Bill simply could  _not_  leave this precious delicacy behind, and certainly not just because some other human was apparently searching for him. He had so many more things he wanted to do, more things he wanted to take and savour and  _devour._

He flicked his spun gold hair back again, the riotous curls forming a yellow shroud down the back of his jacket, and blinked his singly eye once, slowly. He stared down at the quieting boy with lust and sly contemplation in his eye, considering every pro and con of his plan within the span of a single second.

When those eyes slowly and cautiously fluttered open, still wet, and met his, he smirked and licked his lips.

And then he sparked a flame.

When Mabel crashed onto the scene where she was sure her twin's frantic screams had been coming from, all she found was his torn red shirt and blue vest, and blood, both human red and Fairie black ichor, seeping into the ground and sending up competing stenches.

Not a sign of her twin brother remained.

And this time, it was Mabel who screamed and begged in that clearing.

**Notes for the Chapter:**

> I write this trash in such weird places, but look! Plot! You didn't think I could do it, did you? Admit it.
> 
> Have a random fact: When I start writing I tend to get really distracted and type random notes to myself or start writing for some other fic or some alternative cracky character responses, like Dipper just flat out punching Bill in the face or somewhere a bit... lower, or something, and then screaming "those clothes died out decades ago!" or just something really stupid and salty like that. In chapter three, they actually reenacted part of "Phantom of the Opera" and this one I had a few paragraphs of a Harry Potter Steampunk AU I want to write someday. Sort of to relieve the pressure of what's actually happening, I guess. So later on I'll go back and delete all those random silly things, and suddenly the story is like half the length of what I thought it was and I'm still laughing from rereading them all. Here's a few of the most common ones:
> 
> Agggghhhh I'mmm a terrrribleeee personnnnnnnn.
> 
> Note to self: put plot here.
> 
> Note to self: do something with your worthless life, you cretin.
> 
> Note to self: consider the lily.
> 
> Something along these lines but sometimes different musicals and generally better written: Dipper singing "Angellllll of music, you deceived meee." And Bill being totally unimpressed but then bursting out " iiit's oveeerr nowwww theee muuuusic ooof the niiiiight!" In his adorably annoying voice and butchering it.
> 
> The lyrics of whatever I'm listening to at the moment.
> 
> Weird Al style parody lyrics of whatever I'm listening to at the moment.
> 
> Drabbles and shameless shipping drabbles.
> 
> Steampunk AUs.
> 
> And yes I know that literally none of you actually cared or wanted to know about that, but I actually thought it may help someone because getting distracted from what I'm doing originally instead of just staring at a blank page or word document, hating myself and my writer's block, generally helps me with inspiration, and good humour is just good, obviously. So. There you go. I'm being "helpful."
> 
> Anyhow, thanks for reading, feel free to drop a comment but I won't hunt you down if you don't, and byeeeeeee!


	5. To the Tempting

**Summary for the Chapter:**

> Bed cliche.

When Dipper finally realized that the creature had stopped, he was too afraid to open his eyes. But from a logical standpoint he knew he should, if only to find out what it was planning now.

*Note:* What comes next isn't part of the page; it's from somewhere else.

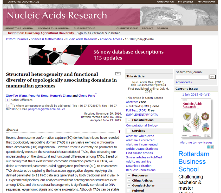Open the Current Issue menu item
This screenshot has height=193, width=221.
tap(127, 28)
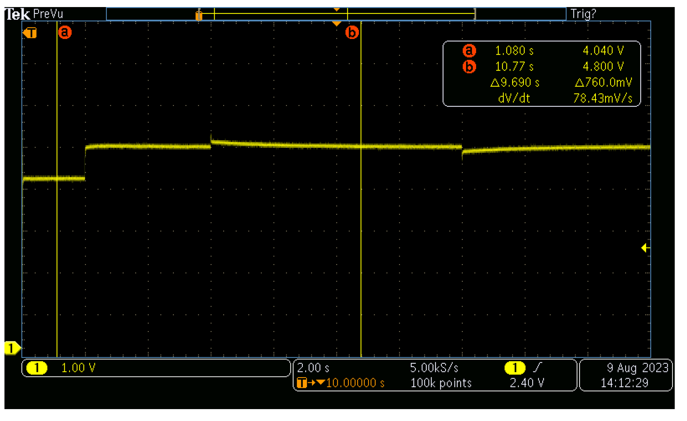Click the orange expansion point triangle atop the graticule

click(x=336, y=24)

When his mind had finally successfully forced his body to crack his eyes open, the sight he saw made him want to snap them shut again. Lust and wickedness shone down at him from the butter yellow slit pupiled eye, and to his horror and discomfort he saw a wicked grin begin to appear on the deceitfully beautiful face peering down at him.

It licked its lips, and his brain finally shut down. He gave in to his instincts and let his eyes slip closed again and his body grow limp, and removed himself as much as he could from the sounds of the creature shifting above him.

This was it. He was going to die. The Faerie had captured him and more or less defiled him, and no doubt it was now intending to eat him. He should have never gone into the woods.

His skin felt warm now, but not quite hot, and for a moment he thought he heard the fuzzy sound of someone he knew yelling his name.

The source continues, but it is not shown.